Combien de temps ce yo-yo durera-t-il ‘ Difficile à dire, car une partie de ces mouvements sont spéculatifs. Le plus probable est néanmoins que la tempête se calme d’ici quelques jours, et même, que la livre reprenne un peu de vigueur. Dans le scénario sombre, moins probable, certaines banques centrales pourraient être contraintes d’agir pour stabiliser leur devise. En intervenant directement sur le marché des changes ce qu’elles rechignent en général à faire. Ou bien en jouant sur leur taux directeur.

« La Banque d’Angleterre pourrait alors se retrouver dans une situation particulièrement délicate », explique M. Boucher. Relever son taux directeur, aujourd’hui de 0,50 %, soutiendrait la livre en rendant les placements dans la devise britannique un peu plus attractifs.

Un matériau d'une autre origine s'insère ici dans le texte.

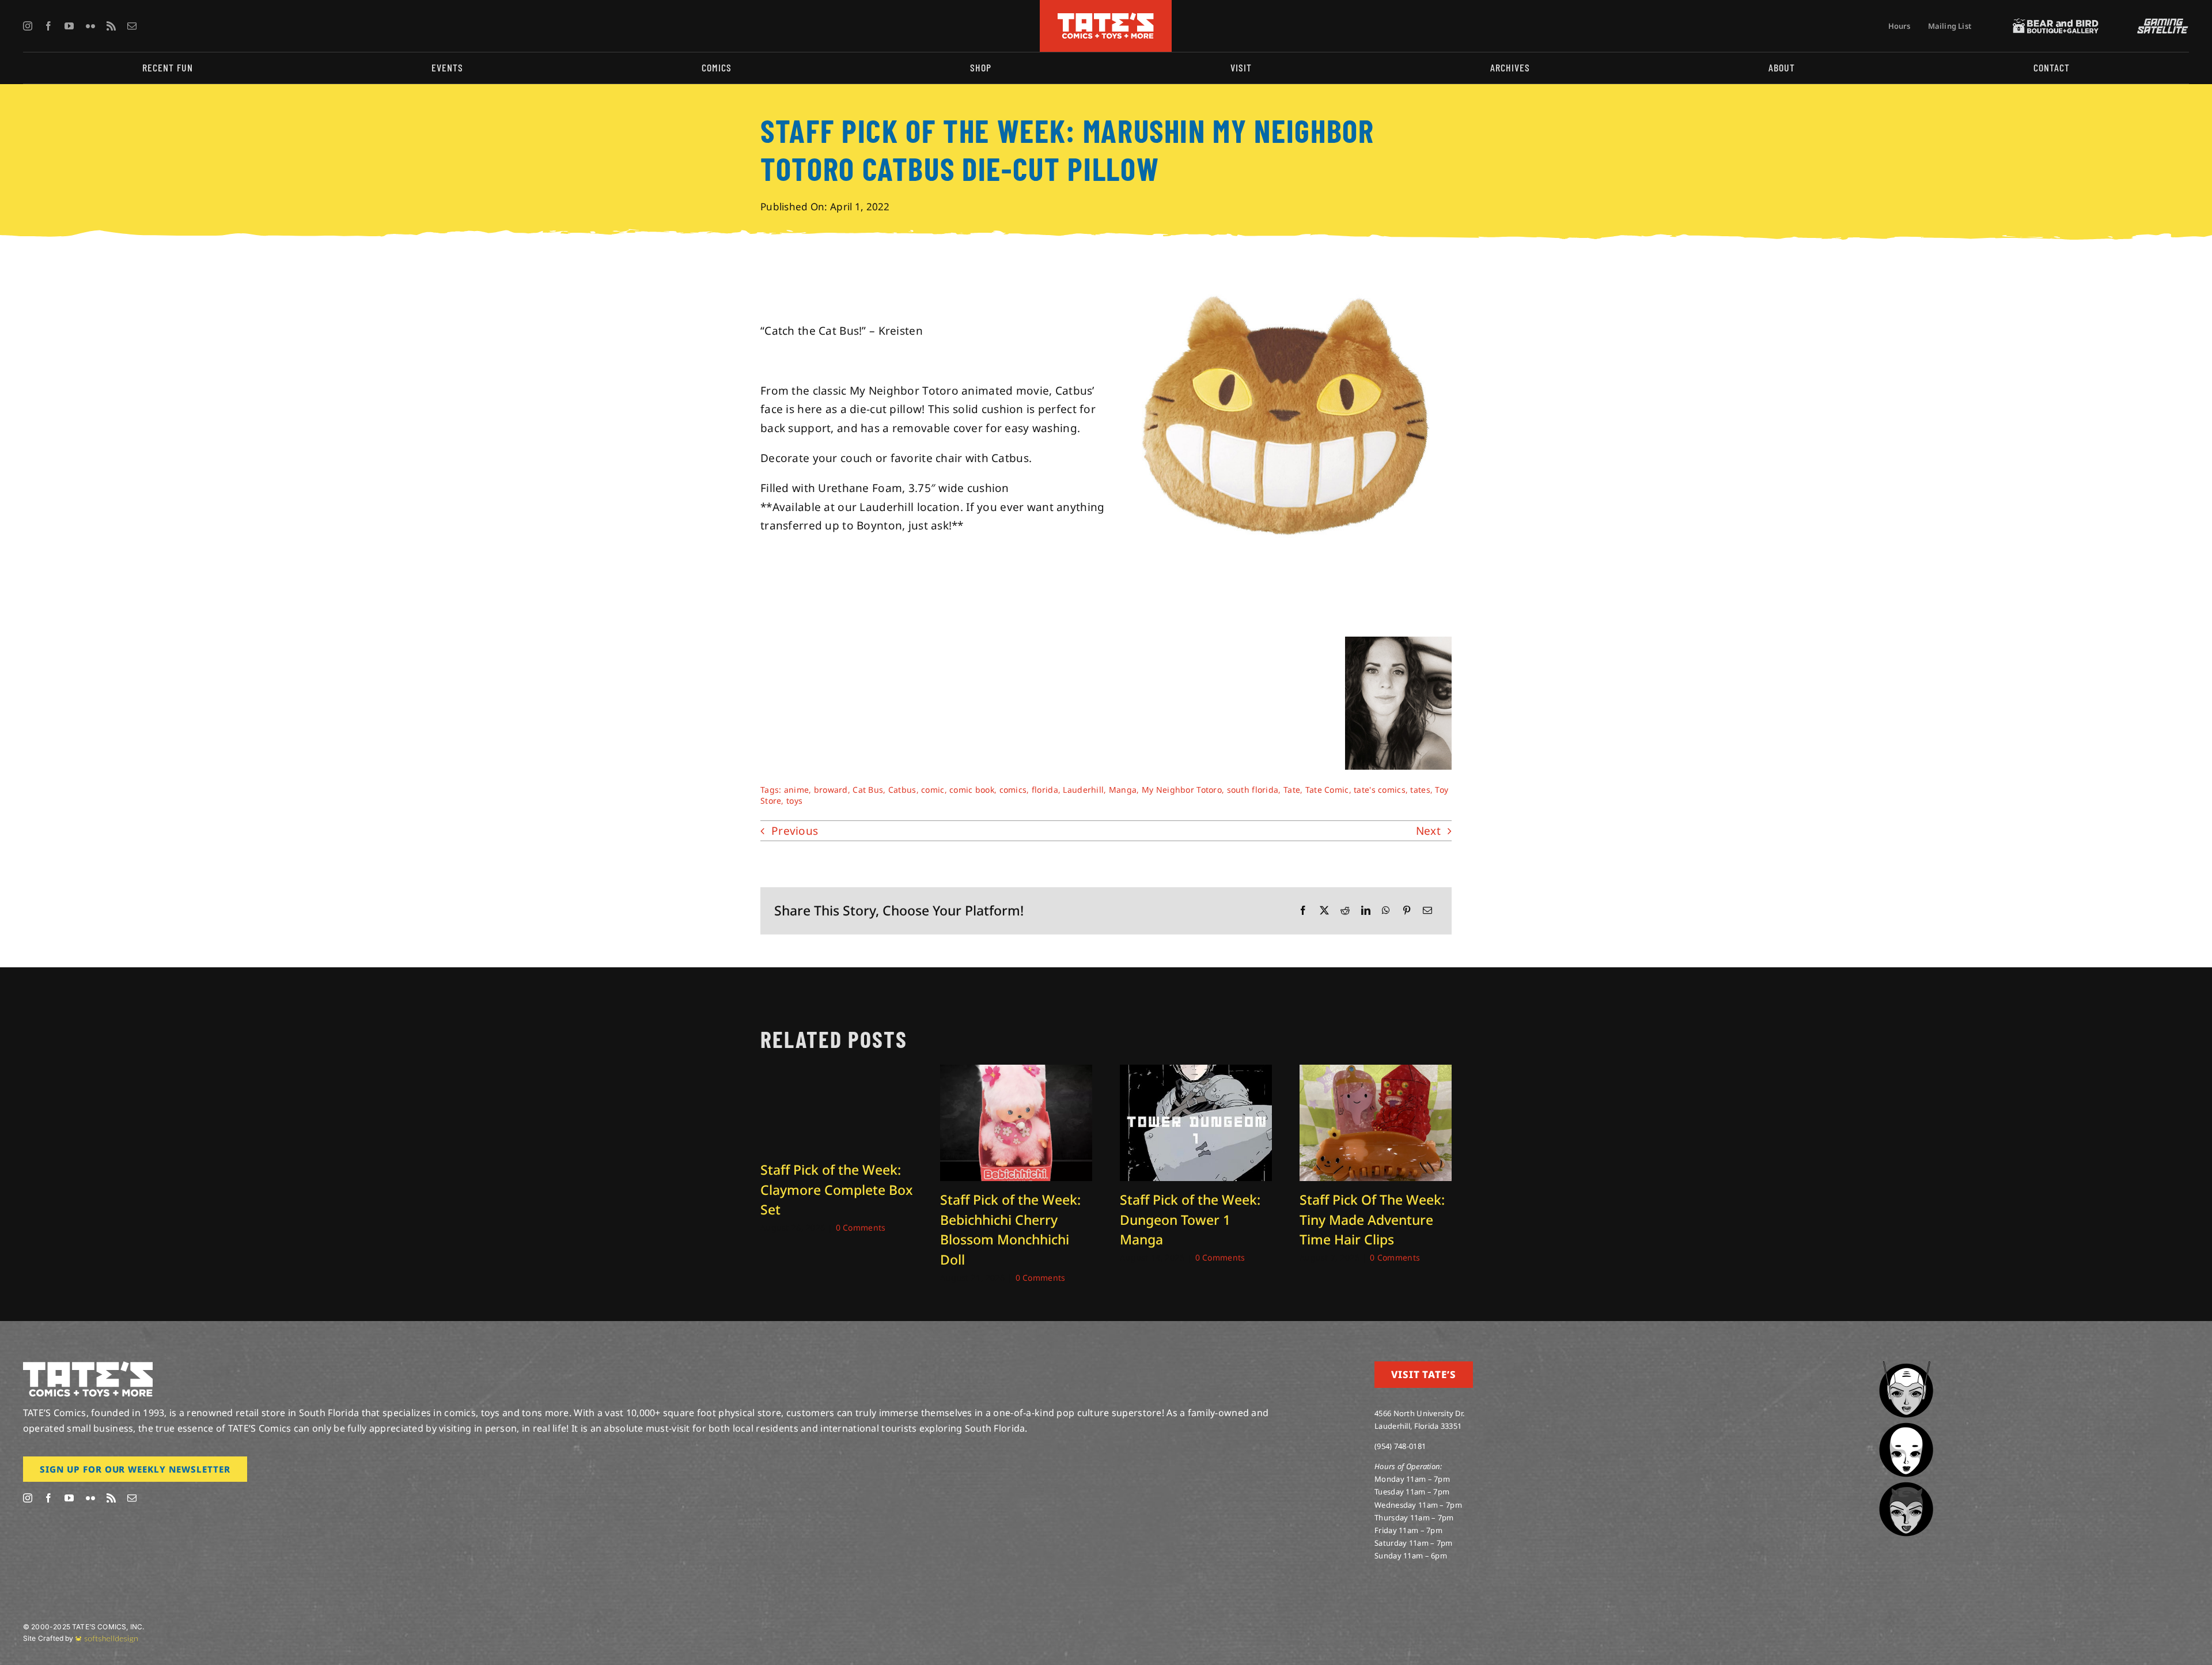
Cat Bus (868, 789)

Mais cela fragiliserait l’économie du pays, qui aurait plutôt besoin, à l’inverse, d’une baisse du taux directeur, car cela diminue le coût du crédit’

Même sans en arriver là, le « Brexit » bouleverse la donne et le calendrier des politiques monétaires. L’appréciation du dollar, si elle dure, pourrait pénaliser les exportateurs américains. « De quoi inciter la Réserve fédérale [Fed, banque centrale] à la prudence », analyse Jean-Jacques Friedman, directeur des investissements chez Vega IM.

De fait, nombre d’économistes estiment qu’elle pourrait même renoncer à relever ses taux directeurs cette année, comme elle l’avait initialement prévu. « Paradoxalement, c’est plutôt une bonne nouvelle pour les pays émergents, juge Guillermo Calvo, économiste à l’université Columbia, à New York. Cela explique d’ailleurs pourquoi leurs devises n’ont pas trop mal réagi au Brexit’. »

De son côté, le Royaume-Uni pourrait, à moyen terme, profiter d’une livre sterling plus faible, car cela regonflerait un peu la compétitivité de ses exportations. Une moindre consolation face aux autres turbulences auxquelles l’économie britannique devra faire face ces prochains mois.